After 29 days at an Ebola treatment center in eastern Congo, fighting for their lives, a mother and her young son were discharged Tuesday amid applause and laughter.
"I feel very good and my son also is well," a smiling Esperance Nabintu told a small crowd gathered outside the treatment center for a short, celebratory news conference. She wiped tears from the cheeks of her 1-year-old son, Ebenezer Fataki, who squirmed and cried.
She wore a white T-shirt that proclaimed, in French, "I am cured of Ebola."
Both Nabintu and her child have recovered from the virus that killed Nabintu's husband weeks ago, doctors say. Theirs are among more than 2,800 confirmed cases of the disease that has claimed nearly 1,900 lives since the outbreak began a year ago in the eastern DRC.
Life-saving treatments
The mother and son's release follows scientists' announcement Monday that two experimental Ebola drug therapies have proved so successful they will be made available to all Ebola patients in the DRC outbreak. Both contain antibodies: REGN-EB3 was developed by Regeneron Pharmaceuticals and mAb114 was developed by the U.S. National Institute of Allergy and Infectious Diseases.

- **STORED DATA**
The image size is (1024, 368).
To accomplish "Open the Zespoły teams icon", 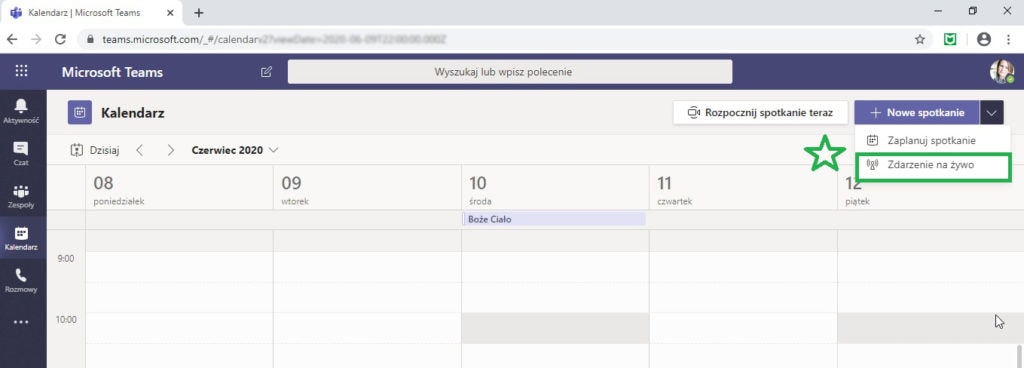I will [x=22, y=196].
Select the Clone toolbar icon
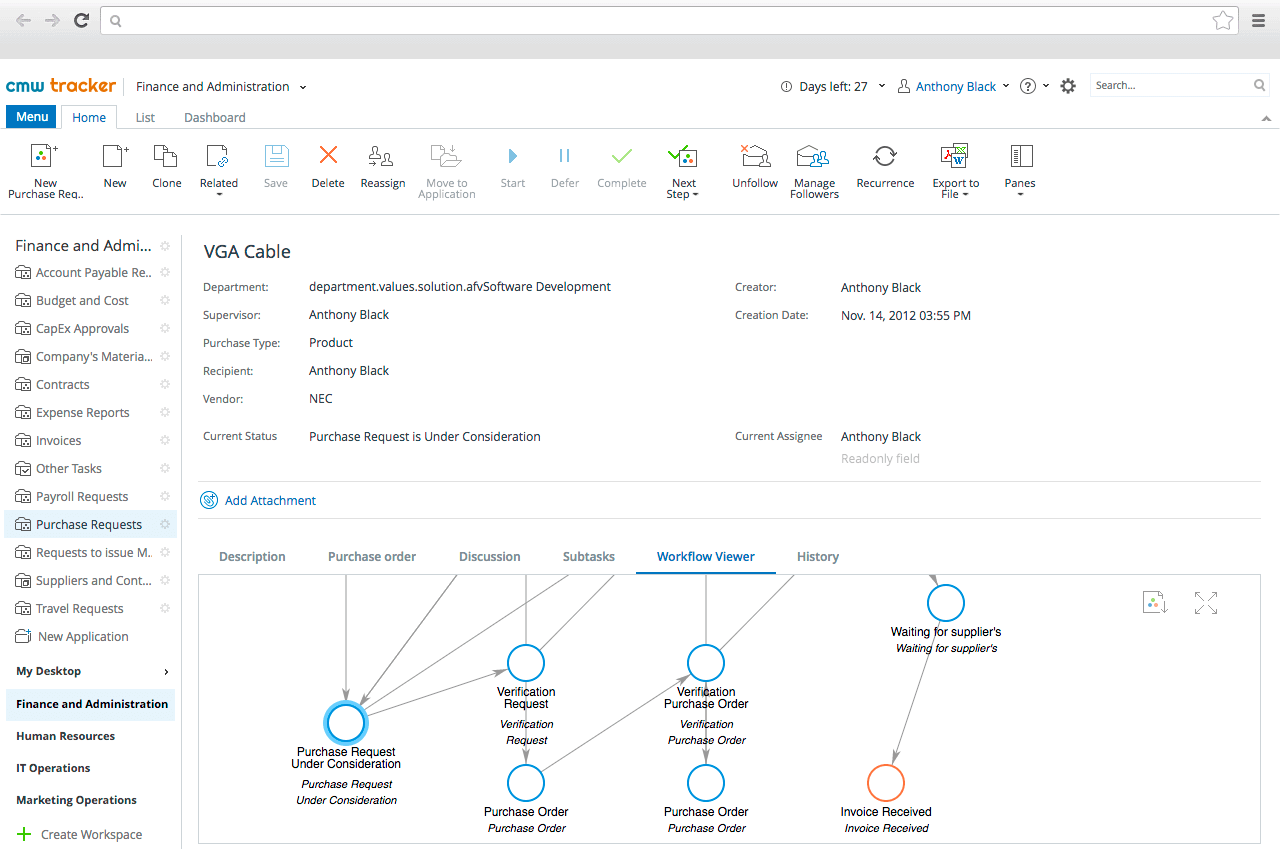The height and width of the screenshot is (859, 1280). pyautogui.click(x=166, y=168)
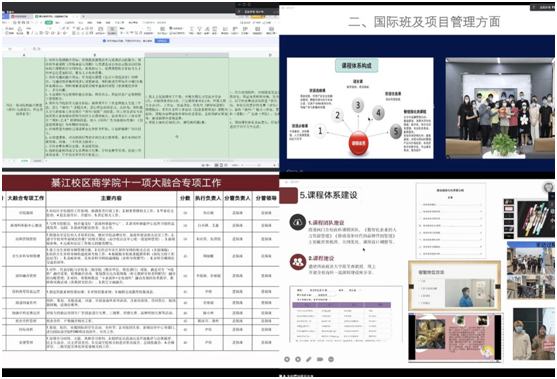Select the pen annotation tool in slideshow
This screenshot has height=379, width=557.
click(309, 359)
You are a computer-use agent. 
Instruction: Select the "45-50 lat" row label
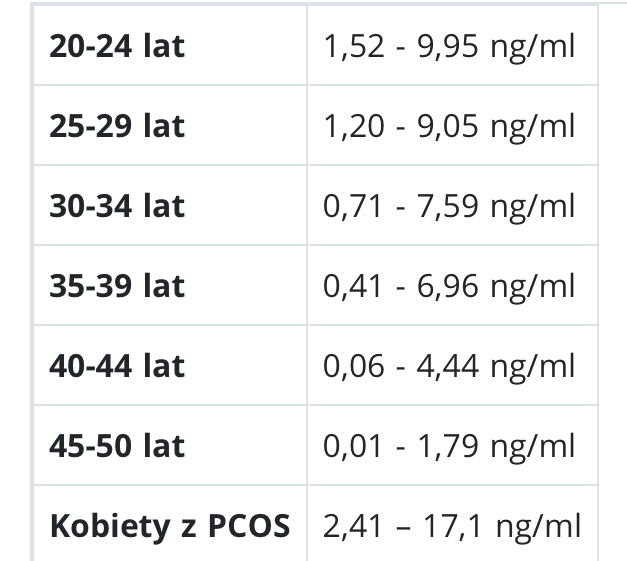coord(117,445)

- **EXERCISE REQUIREMENTS**
1 – According to the Ebola article, how many days did the mother and her son spend at the treatment center before being discharged?
2 – Carry the Ebola article forward from its last sentence.
The lines are separate material with no connection to the Ebola article.

- **EXERCISE ANSWERS**
1 – 29 days.

2 –
It was unclear, as of this writing, which treatment the mother and son received. The fatality rate for this Ebola outbreak - the second-largest in history behind the 2014-15 West Africa outbreak - is 67 per cent, according to the World Health Organization. REGN and mAb114 substantially improve patient survival rates, based on the clinical trials.
"From now on, we will no longer say that EVD (Ebola virus disease) is not curable," Dr Jean-Jacques Muyembe-Tamfum, who directs the DRC's National Institute of Biomedical Research, said in a teleconference.
"This advance will, in the future, help save thousands of lives that would have had a fatal outcome in the past."
Dr Richard Mutakukuru echoed that notion in Tuesday's joyous sendoff for Nabintu and her son.
"Being infected with Ebola is not the end of the world," he said. "Ebola is just like any other disease – only that it kills very fast. If one feels symptoms related to Ebola infection, we advise that he or she seeks a doctor's attention."
The virus, which can cause severe internal bleeding, is transmitted via contact with the bodily fluids of an infected person. Mutakukuru said that anyone diagnosed with Ebola would be treated and then would "leave after a few days, completely healed."
A survivor's message
The DRC government has appointed Nabintu to be a goodwill ambassador to help battle another component of the Ebola epidemic: rampant mistrust.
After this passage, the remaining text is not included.